__Available data__
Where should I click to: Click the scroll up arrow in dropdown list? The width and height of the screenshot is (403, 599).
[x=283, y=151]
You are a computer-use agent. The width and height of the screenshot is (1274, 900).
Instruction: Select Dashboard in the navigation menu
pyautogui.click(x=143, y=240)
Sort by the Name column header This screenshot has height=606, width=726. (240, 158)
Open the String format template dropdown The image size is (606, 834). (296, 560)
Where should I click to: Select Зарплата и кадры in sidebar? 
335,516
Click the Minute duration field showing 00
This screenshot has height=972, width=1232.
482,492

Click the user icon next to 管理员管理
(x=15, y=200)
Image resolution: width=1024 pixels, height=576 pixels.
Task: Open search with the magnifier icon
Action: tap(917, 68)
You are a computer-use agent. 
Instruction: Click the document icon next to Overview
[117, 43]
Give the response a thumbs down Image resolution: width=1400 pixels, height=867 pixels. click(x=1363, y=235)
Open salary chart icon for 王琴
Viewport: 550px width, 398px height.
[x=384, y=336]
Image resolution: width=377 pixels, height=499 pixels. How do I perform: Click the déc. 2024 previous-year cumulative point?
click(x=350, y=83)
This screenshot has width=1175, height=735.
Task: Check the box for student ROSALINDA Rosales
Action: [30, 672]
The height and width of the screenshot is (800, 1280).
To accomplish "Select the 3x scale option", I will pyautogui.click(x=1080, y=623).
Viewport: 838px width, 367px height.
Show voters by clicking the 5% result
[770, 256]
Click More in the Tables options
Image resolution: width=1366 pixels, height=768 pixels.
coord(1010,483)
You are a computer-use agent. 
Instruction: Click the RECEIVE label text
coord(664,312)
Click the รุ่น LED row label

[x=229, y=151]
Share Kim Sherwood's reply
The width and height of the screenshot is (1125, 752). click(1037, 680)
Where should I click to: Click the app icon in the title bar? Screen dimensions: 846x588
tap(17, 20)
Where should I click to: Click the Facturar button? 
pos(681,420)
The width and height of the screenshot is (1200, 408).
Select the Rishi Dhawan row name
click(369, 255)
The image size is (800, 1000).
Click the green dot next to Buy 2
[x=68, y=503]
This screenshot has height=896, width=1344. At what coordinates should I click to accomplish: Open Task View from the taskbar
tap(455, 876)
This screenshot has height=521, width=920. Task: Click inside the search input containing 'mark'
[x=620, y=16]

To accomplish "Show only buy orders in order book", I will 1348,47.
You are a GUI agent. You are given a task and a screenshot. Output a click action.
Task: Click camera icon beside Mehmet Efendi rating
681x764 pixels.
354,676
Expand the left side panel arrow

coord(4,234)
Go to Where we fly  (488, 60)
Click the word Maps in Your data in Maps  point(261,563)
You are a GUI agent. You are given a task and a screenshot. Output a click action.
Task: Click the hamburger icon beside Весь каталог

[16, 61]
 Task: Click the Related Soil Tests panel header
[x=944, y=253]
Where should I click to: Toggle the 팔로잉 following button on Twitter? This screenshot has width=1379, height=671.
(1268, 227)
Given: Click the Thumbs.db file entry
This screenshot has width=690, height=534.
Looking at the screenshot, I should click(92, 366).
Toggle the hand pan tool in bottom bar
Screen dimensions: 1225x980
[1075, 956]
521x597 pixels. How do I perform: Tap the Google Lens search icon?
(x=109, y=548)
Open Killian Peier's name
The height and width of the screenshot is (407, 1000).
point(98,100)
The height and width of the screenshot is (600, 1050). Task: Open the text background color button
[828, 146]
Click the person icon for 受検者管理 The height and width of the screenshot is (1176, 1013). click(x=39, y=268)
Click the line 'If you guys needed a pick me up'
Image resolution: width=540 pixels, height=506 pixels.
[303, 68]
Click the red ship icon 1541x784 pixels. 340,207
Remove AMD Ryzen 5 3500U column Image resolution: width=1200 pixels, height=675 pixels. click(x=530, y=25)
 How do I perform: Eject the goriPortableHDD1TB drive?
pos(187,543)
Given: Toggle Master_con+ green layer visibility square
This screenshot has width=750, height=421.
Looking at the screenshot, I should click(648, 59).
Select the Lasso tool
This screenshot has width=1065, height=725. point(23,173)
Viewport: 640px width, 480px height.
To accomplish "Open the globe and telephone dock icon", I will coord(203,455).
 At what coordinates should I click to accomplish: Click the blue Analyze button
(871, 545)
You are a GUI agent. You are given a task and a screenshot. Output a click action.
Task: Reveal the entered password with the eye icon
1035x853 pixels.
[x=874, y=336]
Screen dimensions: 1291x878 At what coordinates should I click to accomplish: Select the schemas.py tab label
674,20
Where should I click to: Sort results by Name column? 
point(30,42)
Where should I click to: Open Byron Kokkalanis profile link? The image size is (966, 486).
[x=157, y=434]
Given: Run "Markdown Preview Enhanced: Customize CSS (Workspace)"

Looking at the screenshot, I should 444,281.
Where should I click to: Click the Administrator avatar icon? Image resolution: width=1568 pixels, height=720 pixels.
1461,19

__About this task__
Every entry is to be repeated precisely as it stands.

__Result for this exercise__
Where should I click to: Click the scroll up arrow in dropdown list? The width and height of the screenshot is (403, 599).
[x=283, y=151]
You are a computer-use agent. The width and height of the screenshot is (1274, 900).
Instruction: Select Dashboard in the navigation menu
pyautogui.click(x=143, y=240)
Sort by the Name column header This screenshot has height=606, width=726. (240, 158)
Open the String format template dropdown The image size is (606, 834). (296, 560)
Where should I click to: Select Зарплата и кадры in sidebar? 
335,516
Click the Minute duration field showing 00
This screenshot has height=972, width=1232.
482,492

Click the user icon next to 管理员管理
(x=15, y=200)
Image resolution: width=1024 pixels, height=576 pixels.
Task: Open search with the magnifier icon
Action: tap(917, 68)
You are a computer-use agent. 
Instruction: Click the document icon next to Overview
[117, 43]
Give the response a thumbs down Image resolution: width=1400 pixels, height=867 pixels. click(x=1363, y=235)
Open salary chart icon for 王琴
Viewport: 550px width, 398px height.
[x=384, y=336]
Image resolution: width=377 pixels, height=499 pixels. How do I perform: Click the déc. 2024 previous-year cumulative point?
click(x=350, y=83)
This screenshot has width=1175, height=735.
Task: Check the box for student ROSALINDA Rosales
Action: [30, 672]
The height and width of the screenshot is (800, 1280).
To accomplish "Select the 3x scale option", I will pyautogui.click(x=1080, y=623).
Viewport: 838px width, 367px height.
Show voters by clicking the 5% result
[770, 256]
Click More in the Tables options
Image resolution: width=1366 pixels, height=768 pixels.
coord(1010,483)
You are a computer-use agent. 
Instruction: Click the RECEIVE label text
coord(664,312)
Click the รุ่น LED row label

[x=229, y=151]
Share Kim Sherwood's reply
The width and height of the screenshot is (1125, 752). click(1037, 680)
Where should I click to: Click the app icon in the title bar? Screen dimensions: 846x588
tap(17, 20)
Where should I click to: Click the Facturar button? 
pos(681,420)
The width and height of the screenshot is (1200, 408).
Select the Rishi Dhawan row name
click(369, 255)
The image size is (800, 1000).
Click the green dot next to Buy 2
[x=68, y=503]
This screenshot has height=896, width=1344. At what coordinates should I click to accomplish: Open Task View from the taskbar
tap(455, 876)
This screenshot has height=521, width=920. Task: Click inside the search input containing 'mark'
[x=620, y=16]

To accomplish "Show only buy orders in order book", I will 1348,47.
You are a GUI agent. You are given a task and a screenshot. Output a click action.
Task: Click camera icon beside Mehmet Efendi rating
681x764 pixels.
354,676
Expand the left side panel arrow

coord(4,234)
Go to Where we fly  (488, 60)
Click the word Maps in Your data in Maps  point(261,563)
You are a GUI agent. You are given a task and a screenshot. Output a click action.
Task: Click the hamburger icon beside Весь каталог

[16, 61]
 Task: Click the Related Soil Tests panel header
[x=944, y=253]
Where should I click to: Toggle the 팔로잉 following button on Twitter? This screenshot has width=1379, height=671.
(1268, 227)
Given: Click the Thumbs.db file entry
This screenshot has width=690, height=534.
Looking at the screenshot, I should click(92, 366).
Toggle the hand pan tool in bottom bar
Screen dimensions: 1225x980
[1075, 956]
521x597 pixels. How do I perform: Tap the Google Lens search icon?
(x=109, y=548)
Open Killian Peier's name
The height and width of the screenshot is (407, 1000).
point(98,100)
The height and width of the screenshot is (600, 1050). Task: Open the text background color button
[828, 146]
Click the person icon for 受検者管理 The height and width of the screenshot is (1176, 1013). click(x=39, y=268)
Click the line 'If you guys needed a pick me up'
Image resolution: width=540 pixels, height=506 pixels.
[303, 68]
Click the red ship icon 1541x784 pixels. 340,207
Remove AMD Ryzen 5 3500U column Image resolution: width=1200 pixels, height=675 pixels. click(x=530, y=25)
 How do I perform: Eject the goriPortableHDD1TB drive?
pos(187,543)
Given: Toggle Master_con+ green layer visibility square
This screenshot has width=750, height=421.
Looking at the screenshot, I should click(648, 59).
Select the Lasso tool
This screenshot has width=1065, height=725. point(23,173)
Viewport: 640px width, 480px height.
To accomplish "Open the globe and telephone dock icon", I will coord(203,455).
 At what coordinates should I click to accomplish: Click the blue Analyze button
(871, 545)
You are a GUI agent. You are given a task and a screenshot. Output a click action.
Task: Reveal the entered password with the eye icon
1035x853 pixels.
[x=874, y=336]
Screen dimensions: 1291x878 At what coordinates should I click to accomplish: Select the schemas.py tab label
674,20
Where should I click to: Sort results by Name column? 
point(30,42)
Where should I click to: Open Byron Kokkalanis profile link? The image size is (966, 486).
[x=157, y=434]
Given: Run "Markdown Preview Enhanced: Customize CSS (Workspace)"

Looking at the screenshot, I should 444,281.
Where should I click to: Click the Administrator avatar icon? Image resolution: width=1568 pixels, height=720 pixels.
1461,19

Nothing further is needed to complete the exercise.